┏━━
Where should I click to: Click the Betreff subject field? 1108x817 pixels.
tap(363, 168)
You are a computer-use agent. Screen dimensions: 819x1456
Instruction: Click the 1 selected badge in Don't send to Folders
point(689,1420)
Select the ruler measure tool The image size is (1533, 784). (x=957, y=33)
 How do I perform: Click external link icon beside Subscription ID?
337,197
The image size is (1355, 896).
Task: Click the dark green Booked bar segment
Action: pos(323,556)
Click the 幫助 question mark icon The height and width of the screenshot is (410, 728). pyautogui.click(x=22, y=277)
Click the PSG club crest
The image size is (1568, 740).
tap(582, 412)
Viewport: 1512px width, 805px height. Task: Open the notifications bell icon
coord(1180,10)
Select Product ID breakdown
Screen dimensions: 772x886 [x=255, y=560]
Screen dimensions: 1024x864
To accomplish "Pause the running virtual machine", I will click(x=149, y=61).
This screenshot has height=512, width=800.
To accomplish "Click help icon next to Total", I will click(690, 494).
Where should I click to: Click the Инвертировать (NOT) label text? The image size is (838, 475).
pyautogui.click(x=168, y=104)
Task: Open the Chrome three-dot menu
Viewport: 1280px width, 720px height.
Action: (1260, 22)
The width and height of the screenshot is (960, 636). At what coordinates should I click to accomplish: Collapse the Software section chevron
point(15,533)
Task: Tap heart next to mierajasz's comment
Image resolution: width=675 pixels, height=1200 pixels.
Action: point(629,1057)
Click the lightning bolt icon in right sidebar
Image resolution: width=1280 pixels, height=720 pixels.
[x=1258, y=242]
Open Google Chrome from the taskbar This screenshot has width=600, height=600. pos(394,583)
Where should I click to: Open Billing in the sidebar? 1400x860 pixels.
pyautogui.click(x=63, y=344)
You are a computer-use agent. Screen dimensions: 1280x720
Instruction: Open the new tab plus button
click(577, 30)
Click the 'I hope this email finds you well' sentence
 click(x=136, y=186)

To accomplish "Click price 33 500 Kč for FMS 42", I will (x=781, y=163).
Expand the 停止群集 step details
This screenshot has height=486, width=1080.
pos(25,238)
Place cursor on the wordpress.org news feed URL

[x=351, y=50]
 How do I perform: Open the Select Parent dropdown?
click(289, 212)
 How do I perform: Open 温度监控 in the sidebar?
┗━━
» What you have to do
The full set of lines above should be retyped without a single change.

» Result of the exercise
Where should I click to: Click the Betreff subject field? 1108x817 pixels.
tap(363, 168)
You are a computer-use agent. Screen dimensions: 819x1456
Instruction: Click the 1 selected badge in Don't send to Folders
point(689,1420)
Select the ruler measure tool The image size is (1533, 784). (x=957, y=33)
 How do I perform: Click external link icon beside Subscription ID?
337,197
The image size is (1355, 896).
Task: Click the dark green Booked bar segment
Action: pos(323,556)
Click the 幫助 question mark icon The height and width of the screenshot is (410, 728). pyautogui.click(x=22, y=277)
Click the PSG club crest
The image size is (1568, 740).
tap(582, 412)
Viewport: 1512px width, 805px height. Task: Open the notifications bell icon
coord(1180,10)
Select Product ID breakdown
Screen dimensions: 772x886 [x=255, y=560]
Screen dimensions: 1024x864
To accomplish "Pause the running virtual machine", I will click(x=149, y=61).
This screenshot has height=512, width=800.
To accomplish "Click help icon next to Total", I will click(690, 494).
Where should I click to: Click the Инвертировать (NOT) label text? The image size is (838, 475).
pyautogui.click(x=168, y=104)
Task: Open the Chrome three-dot menu
Viewport: 1280px width, 720px height.
Action: (1260, 22)
The width and height of the screenshot is (960, 636). At what coordinates should I click to accomplish: Collapse the Software section chevron
point(15,533)
Task: Tap heart next to mierajasz's comment
Image resolution: width=675 pixels, height=1200 pixels.
Action: point(629,1057)
Click the lightning bolt icon in right sidebar
Image resolution: width=1280 pixels, height=720 pixels.
[x=1258, y=242]
Open Google Chrome from the taskbar This screenshot has width=600, height=600. pos(394,583)
Where should I click to: Open Billing in the sidebar? 1400x860 pixels.
pyautogui.click(x=63, y=344)
You are a computer-use agent. Screen dimensions: 1280x720
Instruction: Open the new tab plus button
click(577, 30)
Click the 'I hope this email finds you well' sentence
 click(x=136, y=186)

To accomplish "Click price 33 500 Kč for FMS 42", I will (x=781, y=163).
Expand the 停止群集 step details
This screenshot has height=486, width=1080.
pos(25,238)
Place cursor on the wordpress.org news feed URL

[x=351, y=50]
 How do I perform: Open the Select Parent dropdown?
click(289, 212)
 How do I perform: Open 温度监控 in the sidebar?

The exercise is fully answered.